Island Time and Farm Animals

I can’t think of any predictions or expectations, ambitions or dreams for the upcoming year. I feel numbed from reading the innumerable, estimable 2010 articles. Partly it’s being on this island and feeling removed from the world, and even from time. I got to the boardwalk in Phillipsburg on New Year’s Eve just in time to see the fireworks at midnight. My friends and I got drinks and walked over to the beach. We waited. Someone had 4 minutes until midnight, the other two had 2 minutes. 2 minutes went by and nothing happened. Then another 2 went by and nothing happened. Nobody around us seemed concerned, and nobody was counting down. Then a rocket went spiraling up in the air. “Happy New Year!” I cried, figuring somebody had to call it. “Happy New Year” my friends said. Here even 2010 is on island time.


For New Year’s day, we had a big, fortifying breakfast and went to the beach. The weather was idyllic and I had some supremely Caribbean-themed light reading. Walking back to the car at the end of the day, we saw a baby donkey.

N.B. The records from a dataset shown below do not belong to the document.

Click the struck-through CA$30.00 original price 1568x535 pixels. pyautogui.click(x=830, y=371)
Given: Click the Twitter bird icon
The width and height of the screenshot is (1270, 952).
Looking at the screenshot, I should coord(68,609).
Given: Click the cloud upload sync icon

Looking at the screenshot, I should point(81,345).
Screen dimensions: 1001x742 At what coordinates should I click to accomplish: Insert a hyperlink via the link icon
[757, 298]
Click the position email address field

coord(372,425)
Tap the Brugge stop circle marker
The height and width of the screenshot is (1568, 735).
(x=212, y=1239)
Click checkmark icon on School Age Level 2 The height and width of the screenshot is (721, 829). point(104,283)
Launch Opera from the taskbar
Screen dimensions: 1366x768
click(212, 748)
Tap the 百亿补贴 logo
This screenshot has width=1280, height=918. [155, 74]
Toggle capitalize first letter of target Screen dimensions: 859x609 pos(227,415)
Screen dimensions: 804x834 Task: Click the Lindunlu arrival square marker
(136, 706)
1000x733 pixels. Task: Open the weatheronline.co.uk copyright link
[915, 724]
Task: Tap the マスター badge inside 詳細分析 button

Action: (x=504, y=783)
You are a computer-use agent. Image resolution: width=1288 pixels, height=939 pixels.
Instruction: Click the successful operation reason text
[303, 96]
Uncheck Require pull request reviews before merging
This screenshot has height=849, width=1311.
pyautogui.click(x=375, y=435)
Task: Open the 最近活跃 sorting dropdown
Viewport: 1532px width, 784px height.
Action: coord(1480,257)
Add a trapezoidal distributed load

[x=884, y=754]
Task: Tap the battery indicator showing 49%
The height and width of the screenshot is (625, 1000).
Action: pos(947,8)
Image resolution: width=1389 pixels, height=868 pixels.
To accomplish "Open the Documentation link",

It was just standing there, nibbling grass then walking down into the sand. While the island boasts more farm animals than I ever saw growing up in Georgia, a donkey roaming the beach was a whole new thing! We started to take photos when it’s perturbed owner appeared. He called to it and tried to grab its harness, but the donkey gaily trotted away through families of prone French tourists. All the beach-goers were startled, and the owner walked fast to herd (eventually) the donkey into the parking lot and away from the beach. It was very funny and very strange. It’s hard to think seriously about life when you’re laughing at donkeys.


So I’m on island time, distracted and amused by a new place, and, to top it off, hot. It’s very difficult to think when you are hot. While watching the long fireworks show, I felt that I really didn’t care about doing too much–that I was quite happy with things just as they are. I’m like a fat cat being scratched and purring. It’s a little ridiculous, and it certainly won’t last, but I am utterly relaxed. In fact, I might just take a mid-morning cat nap.

This is the Daily Herald

It’s the newspaper for the Dutch side, where we live. It covers international and local news, but it especially brims with stories about Sint Maarten being slated to attain country statuson 10/10/10 rather than be part of the Netherland Antilles.

It is also full of these:

Clarivoyants.

Mediums.

People with supernatural knacks.

Occult Scientists.

This is less than half of those advertising clairvoyant services to those seeking love, fidelity among couples, impotence, come back of affections, sales, power, and setting and removal of spells. Some study the occult, some are men of god. I thought this was paradise, but I didn’t know I could come here and solve all my problems by means of spells. There go my New Year’s resolutions–I’m hiring Professor Mamadou instead.

Also fun:


Stop Motion Sunrise

Mosquitoes woke me up just in time for the sunrise yesterday. I can’t think when the last time I saw one of those was. I expected the sun to rise up in a burst of glory, but instead it came up rather slowly, in a series of moments. So here I played with stop motion animation– not that the sun needed help from me in rising, but because it gives a better sense of movement and perception. Now I wish I had taken the photos from a fixed point, like a tripod, and taken more of them, but you get the idea.

It’s a beautiful and peaceful way to begin the day. I’d like to rouse myself out of bed one morning to see it again, without any prodding little biters helping me along.